OPNsense Forum
Archive => 16.1 Legacy Series => Topic started by: minime on July 23, 2016, 04:50:17 pm
-
Hi,
I tried now with Chrome and IE, but the board seems to have an issue with the toolbar...I can't make use of it and can't format or insert a picture...sorry about that.
It seems that AES-NI is not working, what am I doing wrong?

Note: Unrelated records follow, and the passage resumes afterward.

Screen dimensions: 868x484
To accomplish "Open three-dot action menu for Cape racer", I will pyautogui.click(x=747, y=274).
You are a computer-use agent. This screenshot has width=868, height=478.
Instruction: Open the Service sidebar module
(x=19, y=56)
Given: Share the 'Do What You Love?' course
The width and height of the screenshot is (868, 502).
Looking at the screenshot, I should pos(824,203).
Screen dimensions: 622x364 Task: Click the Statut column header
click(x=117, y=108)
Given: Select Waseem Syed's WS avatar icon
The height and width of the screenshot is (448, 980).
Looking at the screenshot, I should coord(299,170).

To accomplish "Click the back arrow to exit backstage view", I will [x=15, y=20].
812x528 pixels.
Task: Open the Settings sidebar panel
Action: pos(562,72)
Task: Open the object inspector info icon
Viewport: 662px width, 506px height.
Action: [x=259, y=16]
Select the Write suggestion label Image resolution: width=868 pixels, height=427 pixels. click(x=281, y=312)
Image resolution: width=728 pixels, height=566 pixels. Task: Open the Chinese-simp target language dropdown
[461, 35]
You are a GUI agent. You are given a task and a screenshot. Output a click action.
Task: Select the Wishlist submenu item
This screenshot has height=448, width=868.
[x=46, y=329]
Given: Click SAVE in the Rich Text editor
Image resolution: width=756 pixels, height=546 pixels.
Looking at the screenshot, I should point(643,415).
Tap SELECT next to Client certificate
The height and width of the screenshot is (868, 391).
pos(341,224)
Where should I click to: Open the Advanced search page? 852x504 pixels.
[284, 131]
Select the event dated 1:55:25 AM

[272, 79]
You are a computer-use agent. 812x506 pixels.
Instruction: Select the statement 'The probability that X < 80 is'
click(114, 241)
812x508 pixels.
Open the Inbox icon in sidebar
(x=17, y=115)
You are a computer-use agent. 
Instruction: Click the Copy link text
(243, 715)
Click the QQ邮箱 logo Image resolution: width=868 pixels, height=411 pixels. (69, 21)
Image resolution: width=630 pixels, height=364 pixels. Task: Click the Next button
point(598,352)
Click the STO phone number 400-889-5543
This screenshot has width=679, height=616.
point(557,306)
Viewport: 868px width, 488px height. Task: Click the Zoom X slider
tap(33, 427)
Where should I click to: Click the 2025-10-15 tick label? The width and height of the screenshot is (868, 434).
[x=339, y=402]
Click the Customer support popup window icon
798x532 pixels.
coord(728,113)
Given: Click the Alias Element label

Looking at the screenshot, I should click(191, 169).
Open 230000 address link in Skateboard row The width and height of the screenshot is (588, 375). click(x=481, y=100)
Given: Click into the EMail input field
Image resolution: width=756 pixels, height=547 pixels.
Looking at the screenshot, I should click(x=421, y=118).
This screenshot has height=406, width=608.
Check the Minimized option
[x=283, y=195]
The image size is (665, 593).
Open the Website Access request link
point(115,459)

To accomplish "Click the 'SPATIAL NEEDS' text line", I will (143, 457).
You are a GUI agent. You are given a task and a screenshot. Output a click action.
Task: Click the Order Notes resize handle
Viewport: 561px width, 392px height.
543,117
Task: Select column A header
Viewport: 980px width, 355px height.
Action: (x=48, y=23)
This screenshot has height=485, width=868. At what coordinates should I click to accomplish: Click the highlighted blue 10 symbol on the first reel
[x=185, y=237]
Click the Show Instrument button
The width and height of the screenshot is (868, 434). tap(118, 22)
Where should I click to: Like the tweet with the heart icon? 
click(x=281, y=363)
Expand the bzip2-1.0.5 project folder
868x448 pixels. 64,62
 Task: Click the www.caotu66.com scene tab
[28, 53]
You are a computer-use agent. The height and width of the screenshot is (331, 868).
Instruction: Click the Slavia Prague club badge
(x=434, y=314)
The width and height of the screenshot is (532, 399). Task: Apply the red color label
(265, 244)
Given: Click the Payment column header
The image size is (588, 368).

I have the following system:
Versions OPNsense 16.1.20-amd64
FreeBSD 10.2-RELEASE-p19
OpenSSL 1.0.2h 3 May 2016
CPU Type Intel(R) Core(TM) i5-5200U CPU @ 2.20GHz (4 cores)
I set the "Cryptographic Hardware Acceleration" option to "AES-NI CPU-based Acceleration (aesni)" unter >System>Settings>Miscellaneous
root@OPNsense:~ # /usr/bin/openssl engine -t
(rsax) RSAX engine support
[ available ]
(rdrand) Intel RDRAND engine
[ available ]
(dynamic) Dynamic engine loading support
[ unavailable ]
root@OPNsense:~ # openssl speed -evp aes-128-cbc
Doing aes-128-cbc for 3s on 16 size blocks: 89939962 aes-128-cbc's in 2.99s
Doing aes-128-cbc for 3s on 64 size blocks: 25695979 aes-128-cbc's in 3.01s
Doing aes-128-cbc for 3s on 256 size blocks: 6574131 aes-128-cbc's in 3.02s
Doing aes-128-cbc for 3s on 1024 size blocks: 1656024 aes-128-cbc's in 3.02s
Doing aes-128-cbc for 3s on 8192 size blocks: 206741 aes-128-cbc's in 3.02s
OpenSSL 1.0.1p-freebsd 9 Jul 2015
built on: date not available
options:bn(64,64) rc4(16x,int) des(idx,cisc,16,int) aes(partial) idea(int) blowfish(idx)
compiler: clang
The 'numbers' are in 1000s of bytes per second processed.
type 16 bytes 64 bytes 256 bytes 1024 bytes 8192 bytes
aes-128-cbc 480932.23k 546757.04k 558085.82k 560874.36k 561615.68k
-
Hi minime,
What would lead you to think AES-NI is not working?
Some general hints here:
1) AES-NI kernel module is not used by OpenSSL, it's built into the assembler commands into the envelope mode (-evp). There is no engine support. Same for LibreSSL.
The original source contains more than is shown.